B. On October 31, 2017, the driver of the Defendant vehicle: (a) driven the Defendant vehicle and entered the instant revolving intersection (hereinafter “instant revolving intersection”) near the intersection located in Seosan-si (hereinafter “instant revolving intersection”); (b) had the fronter on the left side of the Defendant vehicle and the front part thereof, and had shocked the door, even, and the rear part, following the right side of the Plaintiff vehicle A driving on the front side of the rearer and the rear part.

(hereinafter referred to as “instant accident”). C.

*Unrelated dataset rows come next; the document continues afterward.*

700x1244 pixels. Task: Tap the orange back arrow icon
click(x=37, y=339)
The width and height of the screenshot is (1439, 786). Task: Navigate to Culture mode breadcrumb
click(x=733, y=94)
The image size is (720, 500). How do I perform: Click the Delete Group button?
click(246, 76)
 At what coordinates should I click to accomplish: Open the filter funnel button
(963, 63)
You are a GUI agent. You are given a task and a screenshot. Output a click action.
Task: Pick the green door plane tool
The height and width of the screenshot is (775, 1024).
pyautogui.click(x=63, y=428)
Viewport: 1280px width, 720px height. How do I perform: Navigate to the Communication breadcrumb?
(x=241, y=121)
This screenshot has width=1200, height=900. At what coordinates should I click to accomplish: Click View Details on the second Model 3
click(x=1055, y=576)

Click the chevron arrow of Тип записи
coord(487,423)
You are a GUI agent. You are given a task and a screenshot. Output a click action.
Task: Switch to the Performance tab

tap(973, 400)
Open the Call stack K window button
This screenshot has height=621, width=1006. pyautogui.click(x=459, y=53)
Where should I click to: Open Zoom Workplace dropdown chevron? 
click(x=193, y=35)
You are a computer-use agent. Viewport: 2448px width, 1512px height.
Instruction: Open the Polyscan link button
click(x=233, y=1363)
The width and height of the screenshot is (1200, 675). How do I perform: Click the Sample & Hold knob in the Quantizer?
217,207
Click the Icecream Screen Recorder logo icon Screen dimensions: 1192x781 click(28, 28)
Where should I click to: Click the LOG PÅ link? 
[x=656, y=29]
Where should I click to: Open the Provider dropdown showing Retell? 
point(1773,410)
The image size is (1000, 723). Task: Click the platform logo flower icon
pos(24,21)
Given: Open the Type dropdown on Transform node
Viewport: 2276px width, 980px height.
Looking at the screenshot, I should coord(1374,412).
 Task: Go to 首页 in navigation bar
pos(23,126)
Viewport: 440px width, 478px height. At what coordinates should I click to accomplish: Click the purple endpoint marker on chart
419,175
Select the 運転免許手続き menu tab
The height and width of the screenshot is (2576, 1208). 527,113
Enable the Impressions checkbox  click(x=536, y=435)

On December 18, 2017, the Plaintiff paid KRW 1,927,590 in total to the limited partnership companies, etc. due to the repair cost of Plaintiff’s vehicle, etc. due to the instant accident.

[Reasons for Recognition] Unsatisfy, Gap evidence Nos. 1 and 2, Gap evidence No. 4, Eul evidence Nos. 2 through 4, the purport of the whole pleadings

2. The parties' assertion and judgment

A. The main point of the party's assertion (i) the Plaintiff's vehicle, which first entered the intersection of this case at the time of original inspection, had the right of passage, while the vehicle of this case was in normal progress. However, the Defendant's vehicle has the indication of "near" on the surface near the intersection of this case, which entered the intersection of this case in the direction of the vehicle of this case, but it was unreasonable to have the Plaintiff's vehicle traveling along the intersection of this case, and the accident of this case occurred while entering the intersection of this case. The accident of this case is due to the exclusive negligence of the Defendant's vehicle driver.

However, the Plaintiff paid the insurance money of KRW 1,927,590 due to the repair cost, etc. of the Plaintiff’s vehicle caused by the instant accident for A, which is the insured of the Plaintiff’s vehicle, to the Defendant’s driver of the Defendant A by subrogation under Article 682 of the Commercial Act.